Superior Court of New Jersey, Appellate Division

December 9, 2013

IN THE MATTER OF THE ESTATE OF JANE P. SOGLIUZZO

NOT FOR PUBLICATION WITHOUT THE APPROVAL OF THE APPELLATE DIVISION

Argued November 18, 2013

On appeal from the Superior Court of New Jersey, Chancery Division, Probate Part, Hudson County, Docket No. 296580.

Dennis F. Gleason argued the cause for appellant/cross-respondent Jane E. Adkins, Executrix for the Estate of Jane P. Sogliuzzo (Jardim, Meisner & Susser, PC, attorneys; Mr. Gleason, of counsel and on the brief).

John B. Sogliuzzo, respondent/cross-appellant, argued the cause pro se.

Before Judges Harris, Kennedy, and Guadagno.

PER CURIAM

This estate dispute pits a brother against a sister over the spoils of their mother's estate. Jane E. Adkins appeals from portions of the Chancery Division's February 23, 2012 final judgment, and John B. Sogliuzzo cross-appeals from the same final judgment, as well as from an August 6, 2009 interlocutory order striking Sogliuzzo's answer and suppressing his defenses. We affirm in part, and reverse and remand in part.

I.

We glean the facts from the seven-day testimonial hearing —— referred to by the Chancery Division judge and the parties as a proof hearing —— conducted on intermittent days between February 2011 and January 2012.

Decedent Jane P. Sogliuzzo was married to Walter Sogliuzzo until his death in January 1999. They owned and resided in a three-story brownstone building in Hoboken. The couple had three children: Adkins, who lived in Virginia; Sogliuzzo, who lived in Short Hills; and Gerald Sogliuzzo, who predeceased his mother. Decedent died on February 29, 2008, at age ninety-three.

Decedent's husband handled the couple's finances until 1998, when an infirmity limited his abilities. Because Sogliuzzo lived nearby, he helped with his parents' finances, and after his father's death, he handled all of decedent's finances. Sogliuzzo regularly met with his mother at her home, reviewed her bills, wrote checks, and did her banking. According to Sogliuzzo's wife, Gaye Torrance, Sogliuzzo also took his mother shopping and helped with her meals. Decedent called upon her son (and Torrance) "all the time for everything, . . . 24/7."

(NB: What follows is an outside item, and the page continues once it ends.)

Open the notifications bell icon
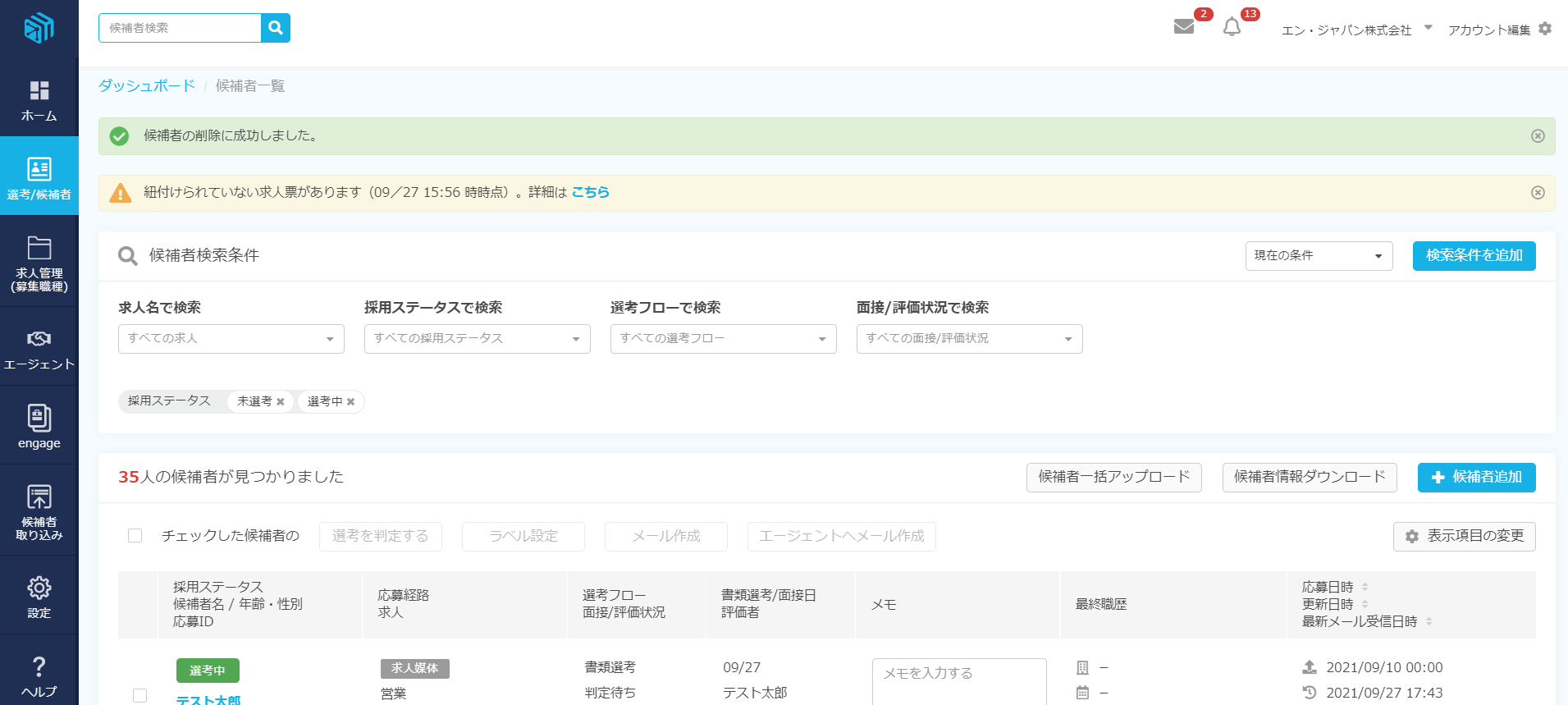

In the spring of 2000, decedent fractured her shoulder. The debilitating effects of this injury remained with decedent for the rest of her life. Caretakers were eventually hired to assist decedent with household chores, and later with her personal needs. Because of decedent's limited range of motion in her right arm, Sogliuzzo regularly "assist[ed] her in executing checks." Adkins did the same, but only about twenty times.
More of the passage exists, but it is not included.